Приглядывался пока, что за люди. Разбойники? Вряд ли. Больно рожи скучные. А кто – непонятно.
Это еще неизвестно, к кому хуже в лапы угодить – к разбойникам или не поймешь к кому.
– Ишь, на лбу-то, Мить, глянь. Знак поганый.
– Глазами лупит. Иди, нерусь.
– Щука, на сапоги ему глянь. Кожа-то, а?
Прислушиваясь к косноязычным словесам своих захватчиков, глядя на их грубые рубахи и лапти, принюхиваясь к кислому земляному запаху, Яшка с удивлением понял: мужики и есть. Крестьяне, смерды. Которые, прости господи, землю сохой скребут.
Чтоб мужичье, деревенщина, напали на проезжего, это невидаль небывалая.
К смердам и городскому черному люду, кто горбом и потным кряхтением живет, Шельма относился с презрением. За что уважать тех, кто согласен, подобно волу, тащить тяжкое ярмо, кто без ропота сносит муравьиное существование, одевается в рванье, жрет солому пополам со жмыхом? Он, Яшка, лучше сдох бы, чем так жить.
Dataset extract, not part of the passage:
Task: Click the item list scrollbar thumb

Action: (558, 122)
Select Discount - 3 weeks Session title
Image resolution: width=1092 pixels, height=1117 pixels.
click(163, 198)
Мужики – дурни, ничего не соображают и не умеют, им только грязную работу делать.
Эти вот: обшарили, обыскали, а цепь, спрятанную в поясе, не нащупали. И Бохову печатку в запазушном схроне не нашли. Даже в седельные сумы не заглянули. Хороши разбойники.
Отбрехаться от таких будет нетрудно. Однако сначала нужно разобраться, к какому-такому сычу ведут они «татарина».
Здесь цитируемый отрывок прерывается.